### 书面任务
请判断以下三条陈述是否与这篇讲可执行页框换出的文档相符，每条答“是”或“否”，并一字不差地引用文档中起决定作用的文字：(a) 内核为用户进程的内存页框维护两个 LRU 链表；(b) 内核需要释放内存时，会优先换出匿名页；(c) 含有可执行代码的页框在不久之后再次被用到的可能性较低。

### 文档

泰晓科技 -- 聚焦 Linux - 追本溯源,见微知著!
网站地址:http://tinylab.org

微信公众号关注我们知识星球
关注 @泰晓科技

与数百位一线 Linux 工程师做朋友,您准备好了吗?
分享 Linux 产品实战经验。与业界 Linux 专家交流。

请稍侯

LWN 333742: 降低存放可执行指令的页框被换出的可能性

Wang Chen 创作于 2019/02/23


微信公众号知识星球
关注 @泰晓科技

与数百位一线 Linux 工程师做朋友,您准备好了吗?
分享 Linux 产品实战经验。与业界 Linux 专家交流。

请点击 LWN 中文翻译计划,了解更多详情。

原文:Being nicer to executable pages 原创:By corbet @ May 19, 2009 翻译:By unicornx 校对:By Anle Huang

In an ideal world, our computers would have enough memory to run all of the applications we need. In the real world, our systems are loaded with contemporary desktop environments, office suites, and more. So, even with the large amounts of memory being shipped on modern systems, there still never quite seems to be enough. Memory gets paged out to make room for new demands, and performance suffers. Some help may be on the way in the form of a new patch by Wu Fengguang which has the potential to make things better, should it ever be merged.

理想条件下,我们总是希望自己的计算机能够拥有足够的内存来运行所需要的所有应用程序。而现实情况是,我们的系统装满了最新版本的桌面环境,办公套件等等软件。因此,对于一台现代的计算机系统来说,即使安装了大量的内存,结果仍然是不够用。已分配的内存可以被换出(page out)以便为新的需求腾出空间,但因此系统的性能也会受到影响。Wu Fengguang 提交的一个新 补丁 或许可以改进这个问题,当然前提是它可以被顺利地合入内核主线。

The kernel maintains two least-recently-used (LRU) lists for pages owned by user processes. One of these lists holds pages which are backed up by files - they are the page cache; the other list holds anonymous pages which are backed up by the swap device, assuming one exists. When the kernel needs to free up memory, it will do its best to push out pages which are backed up by files first. Those pages are much more likely to be unmodified, and I/O to them tends to be faster. So, with luck, a system which evicts file-backed pages first will perform better.

内核为用户进程的内存页框维护着两个 “最近最少使用(least-recently-used,简称 LRU)” 链表。其中一个链表中的页框缓存了(磁盘)文件数据,即所谓的页缓存(page cache,译者注,下文统一称页缓存中的页框为 cache page);另一个链表中的页框我们称之为匿名页(anonymous page,译者注,下文直接使用该称谓不再翻译),其中存放的数据可以被交换到磁盘交换分区(假定该设备存在)。当内核需要释放内存时,它会优先针对 cache page 执行换出操作。这些 page 上的内容更有可能没被修改过,并且对它们的读写速度往往也更快。所以,顺利的话,首先换出 cache page 会使系统表现得更好。(译者注,具体针对页缓存和匿名页 LRU 的介绍可以参考 这篇 LWN 文章

It may be possible to do things better, though. Certain kinds of activities - copying a large file, for example - can quickly fill memory with file-backed pages. As the kernel works to recover those pages, it stands a good chance of pushing out other file-backed pages which are likely to be more useful. In particular, pages containing executable code are relatively likely to be wanted in the near future. If the kernel pages out the C library, for example, chances are good that running processes will cause it to be paged back in quickly. The loss of needed executable pages is part of why operations involving large amounts of file data can make the system seem sluggish for a while afterward.

### 所示记录
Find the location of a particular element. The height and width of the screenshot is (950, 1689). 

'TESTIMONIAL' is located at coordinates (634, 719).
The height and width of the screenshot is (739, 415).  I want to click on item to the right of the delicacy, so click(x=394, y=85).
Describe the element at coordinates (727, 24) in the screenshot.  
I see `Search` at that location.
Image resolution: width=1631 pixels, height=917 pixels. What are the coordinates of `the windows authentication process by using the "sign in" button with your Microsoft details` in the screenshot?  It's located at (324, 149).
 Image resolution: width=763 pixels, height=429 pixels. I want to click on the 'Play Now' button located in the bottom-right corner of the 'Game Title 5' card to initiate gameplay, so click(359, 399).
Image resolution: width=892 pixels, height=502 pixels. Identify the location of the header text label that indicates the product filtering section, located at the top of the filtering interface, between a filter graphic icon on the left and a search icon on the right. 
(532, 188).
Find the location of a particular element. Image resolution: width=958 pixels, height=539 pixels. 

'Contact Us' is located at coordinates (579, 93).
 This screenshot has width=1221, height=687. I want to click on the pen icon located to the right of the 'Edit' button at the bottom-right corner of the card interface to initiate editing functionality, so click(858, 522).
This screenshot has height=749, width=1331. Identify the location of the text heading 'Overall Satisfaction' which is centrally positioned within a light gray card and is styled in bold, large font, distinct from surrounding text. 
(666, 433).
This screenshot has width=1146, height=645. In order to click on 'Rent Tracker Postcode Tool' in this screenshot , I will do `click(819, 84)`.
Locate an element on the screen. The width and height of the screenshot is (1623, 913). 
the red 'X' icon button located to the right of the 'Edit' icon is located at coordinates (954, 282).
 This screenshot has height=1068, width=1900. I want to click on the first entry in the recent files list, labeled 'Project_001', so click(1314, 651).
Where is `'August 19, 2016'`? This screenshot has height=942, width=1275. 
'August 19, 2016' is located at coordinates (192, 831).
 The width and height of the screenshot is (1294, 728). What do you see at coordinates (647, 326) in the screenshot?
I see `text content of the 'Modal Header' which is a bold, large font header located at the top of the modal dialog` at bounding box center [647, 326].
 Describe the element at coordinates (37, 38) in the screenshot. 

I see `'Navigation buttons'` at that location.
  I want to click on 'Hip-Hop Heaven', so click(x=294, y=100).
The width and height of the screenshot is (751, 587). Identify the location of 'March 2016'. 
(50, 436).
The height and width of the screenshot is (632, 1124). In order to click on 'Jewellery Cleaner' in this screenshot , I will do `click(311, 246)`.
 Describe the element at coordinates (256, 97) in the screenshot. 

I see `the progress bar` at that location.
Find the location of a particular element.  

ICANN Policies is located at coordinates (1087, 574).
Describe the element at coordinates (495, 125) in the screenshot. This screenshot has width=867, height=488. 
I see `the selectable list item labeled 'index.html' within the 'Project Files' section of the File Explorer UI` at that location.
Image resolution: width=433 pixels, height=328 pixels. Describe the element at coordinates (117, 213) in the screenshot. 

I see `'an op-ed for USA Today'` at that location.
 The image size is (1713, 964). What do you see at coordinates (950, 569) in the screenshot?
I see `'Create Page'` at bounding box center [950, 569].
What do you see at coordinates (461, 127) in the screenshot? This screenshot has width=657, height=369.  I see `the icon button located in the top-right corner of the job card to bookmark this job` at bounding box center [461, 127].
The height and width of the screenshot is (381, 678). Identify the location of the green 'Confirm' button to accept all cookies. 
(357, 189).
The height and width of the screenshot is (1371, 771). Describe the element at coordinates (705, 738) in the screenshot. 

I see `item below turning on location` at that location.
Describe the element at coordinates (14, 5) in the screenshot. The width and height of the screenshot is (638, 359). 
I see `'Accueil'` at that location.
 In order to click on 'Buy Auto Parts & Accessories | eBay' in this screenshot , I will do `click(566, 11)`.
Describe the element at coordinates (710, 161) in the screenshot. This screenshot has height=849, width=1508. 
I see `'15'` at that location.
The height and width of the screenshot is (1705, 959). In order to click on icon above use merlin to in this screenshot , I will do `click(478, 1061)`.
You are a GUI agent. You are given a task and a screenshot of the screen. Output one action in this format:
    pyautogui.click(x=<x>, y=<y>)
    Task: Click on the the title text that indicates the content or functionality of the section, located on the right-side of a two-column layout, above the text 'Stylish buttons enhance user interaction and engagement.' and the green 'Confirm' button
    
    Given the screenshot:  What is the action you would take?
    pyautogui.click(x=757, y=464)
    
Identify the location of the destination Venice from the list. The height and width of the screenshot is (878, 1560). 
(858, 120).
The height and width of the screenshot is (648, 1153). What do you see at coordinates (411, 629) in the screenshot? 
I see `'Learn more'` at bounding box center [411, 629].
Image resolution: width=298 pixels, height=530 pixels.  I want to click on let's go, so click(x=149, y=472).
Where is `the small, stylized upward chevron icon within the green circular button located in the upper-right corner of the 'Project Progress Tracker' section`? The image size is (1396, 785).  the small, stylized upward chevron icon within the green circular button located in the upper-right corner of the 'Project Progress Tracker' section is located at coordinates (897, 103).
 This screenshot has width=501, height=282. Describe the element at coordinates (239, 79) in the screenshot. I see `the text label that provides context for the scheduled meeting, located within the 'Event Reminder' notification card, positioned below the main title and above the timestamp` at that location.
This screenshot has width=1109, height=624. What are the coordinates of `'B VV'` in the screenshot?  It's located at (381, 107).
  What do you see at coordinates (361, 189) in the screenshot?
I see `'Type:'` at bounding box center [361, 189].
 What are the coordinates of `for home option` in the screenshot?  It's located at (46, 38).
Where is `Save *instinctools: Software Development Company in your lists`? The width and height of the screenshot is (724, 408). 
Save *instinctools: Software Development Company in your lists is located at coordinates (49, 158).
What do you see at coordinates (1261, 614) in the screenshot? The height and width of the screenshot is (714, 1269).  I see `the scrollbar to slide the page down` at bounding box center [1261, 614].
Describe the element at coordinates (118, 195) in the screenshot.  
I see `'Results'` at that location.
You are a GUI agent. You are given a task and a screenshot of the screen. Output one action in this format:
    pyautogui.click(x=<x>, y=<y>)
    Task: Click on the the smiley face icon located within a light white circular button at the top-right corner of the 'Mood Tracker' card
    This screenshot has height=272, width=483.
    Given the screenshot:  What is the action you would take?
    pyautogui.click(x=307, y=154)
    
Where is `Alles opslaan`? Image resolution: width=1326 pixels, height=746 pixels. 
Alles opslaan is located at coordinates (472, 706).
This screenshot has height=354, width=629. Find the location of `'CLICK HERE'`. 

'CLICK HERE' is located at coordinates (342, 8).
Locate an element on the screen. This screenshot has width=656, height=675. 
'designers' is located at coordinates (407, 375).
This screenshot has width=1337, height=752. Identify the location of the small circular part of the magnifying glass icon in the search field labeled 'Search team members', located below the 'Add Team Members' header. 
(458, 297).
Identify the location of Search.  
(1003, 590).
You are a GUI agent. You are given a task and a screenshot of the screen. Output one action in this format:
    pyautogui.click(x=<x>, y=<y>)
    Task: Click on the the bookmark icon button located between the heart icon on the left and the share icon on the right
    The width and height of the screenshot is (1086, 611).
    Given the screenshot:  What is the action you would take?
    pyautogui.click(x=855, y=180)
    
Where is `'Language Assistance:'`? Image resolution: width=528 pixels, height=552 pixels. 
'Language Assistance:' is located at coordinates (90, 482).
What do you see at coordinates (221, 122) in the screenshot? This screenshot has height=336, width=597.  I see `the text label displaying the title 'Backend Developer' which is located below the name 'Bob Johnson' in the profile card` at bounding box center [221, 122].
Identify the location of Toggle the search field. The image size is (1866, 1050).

### 任务答复
(a) 是：“内核为用户进程的内存页框维护着两个 “最近最少使用(least-recently-used,简称 LRU)” 链表”
(b) 否：“当内核需要释放内存时,它会优先针对 cache page 执行换出操作”
(c) 否：“pages containing executable code are relatively likely to be wanted in the near future”